Time to amend your notes
Get your Tipp-Ex out law students, the second limb of the Ghosh test has been overruled.
This is because the Supreme Court has now made its ruling in Ivey v Genting Casinos, which asked it to consider the second, subjective element to the R v Ghosh legal principle.
This limb means that to prove dishonesty in, for example, theft and fraud cases the accused must have realised that what they were doing was, by the standards of a reasonable person, dishonest. This element protects people who commit objectively dishonest behaviour but don’t realise they are doing so, like an unwitting tourist jumping on a London bus (the Clapham omnibus, perhaps) without paying.
This test has been a law student staple since its creation in the 1980s, and tends to be used in professional disciplinary hearings too. Now, it’s time for textbooks and lecture notes to be rewritten as the Supreme Court has decided, unanimously, that:
“[T]he second leg of the test propounded in Ghosh does not correctly represent the law and that directions based upon it ought no longer to be given… When once [the accused’s] actual state of mind as to knowledge or belief as to facts is established, the question whether his conduct was honest or dishonest is to be determined by the fact-finder by applying the (objective) standards of ordinary decent people. There is no requirement that the defendant must appreciate that what he has done is, by those standards, dishonest.”
These are the words of Lord Hughes, with whom his four colleagues sitting on the bench also agreed. A big, overruling case like that being heard by a bench of just five judges may irk some (remember the Gina Miler Article 50 case was heard by all 11 judges).
Too few judges or not, the ruling will have a big impact. Legal Cheek asked Findlay Stark, a criminal law lecturer at the University of Cambridge, whether this case will impact law school syllabuses. He replied:
“Yes. Students will have to be aware of the disapproval of the second limb of the Ghosh test by the Supreme Court in Ivey and consider: how Lord Hughes’ test actually differs from the two-limbed approach in Ghosh [and more]… I imagine it’s game over for Ghosh.”
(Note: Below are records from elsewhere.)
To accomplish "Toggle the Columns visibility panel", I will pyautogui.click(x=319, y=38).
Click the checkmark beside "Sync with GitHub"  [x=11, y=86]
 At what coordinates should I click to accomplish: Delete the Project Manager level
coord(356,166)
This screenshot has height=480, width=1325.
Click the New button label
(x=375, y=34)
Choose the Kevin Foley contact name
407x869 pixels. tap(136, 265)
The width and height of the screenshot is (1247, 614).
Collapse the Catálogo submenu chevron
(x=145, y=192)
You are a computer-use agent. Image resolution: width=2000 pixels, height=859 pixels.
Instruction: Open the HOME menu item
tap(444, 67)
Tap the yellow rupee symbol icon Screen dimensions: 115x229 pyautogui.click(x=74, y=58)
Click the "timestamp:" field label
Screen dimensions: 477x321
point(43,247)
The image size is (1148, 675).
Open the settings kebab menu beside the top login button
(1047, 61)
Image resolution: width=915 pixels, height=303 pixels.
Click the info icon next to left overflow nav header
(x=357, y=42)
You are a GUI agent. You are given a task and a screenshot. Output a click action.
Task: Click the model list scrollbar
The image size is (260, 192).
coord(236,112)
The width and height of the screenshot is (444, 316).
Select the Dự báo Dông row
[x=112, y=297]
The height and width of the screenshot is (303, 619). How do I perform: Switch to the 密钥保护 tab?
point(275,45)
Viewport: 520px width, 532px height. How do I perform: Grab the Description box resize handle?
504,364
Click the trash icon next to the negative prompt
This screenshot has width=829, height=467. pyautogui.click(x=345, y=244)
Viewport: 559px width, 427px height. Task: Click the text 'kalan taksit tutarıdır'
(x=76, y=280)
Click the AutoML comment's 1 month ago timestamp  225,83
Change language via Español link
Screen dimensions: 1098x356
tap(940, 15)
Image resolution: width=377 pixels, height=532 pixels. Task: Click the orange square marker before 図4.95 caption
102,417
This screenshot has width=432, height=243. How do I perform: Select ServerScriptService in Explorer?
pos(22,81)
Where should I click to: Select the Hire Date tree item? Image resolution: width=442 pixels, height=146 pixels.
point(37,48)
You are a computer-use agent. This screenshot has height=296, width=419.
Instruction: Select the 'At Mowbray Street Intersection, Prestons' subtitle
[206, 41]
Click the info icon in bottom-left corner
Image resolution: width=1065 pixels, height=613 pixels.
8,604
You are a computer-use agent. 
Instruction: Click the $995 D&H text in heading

The appeal in question was brought by top poker player Phil Ivey, who had won £7.7 million in a Mayfair casino in 2012. Genting Casinos, the respondent in this case, said Ivey was not entitled to the multi-million pound pay-out because he had used a technique called “edge-sorting”, which they considered to be cheating. Ivey, represented by 39 Essex Chambers’ Richard Spearman QC and Wilberforce Chambers’ Max Mallin QC, argued he did not consider edge-sorting to be cheating and, therefore, the subjective limb of Ghosh could not be made out.
In the words of Iain Miller, from the respondent law firm Kingsley Napley: “It is now clear that the Ghosh test is no longer good law… There are relatively few cases that so dramatically change the predominant approach in a given area but this is one of them.” Expect a textbook re-write to follow.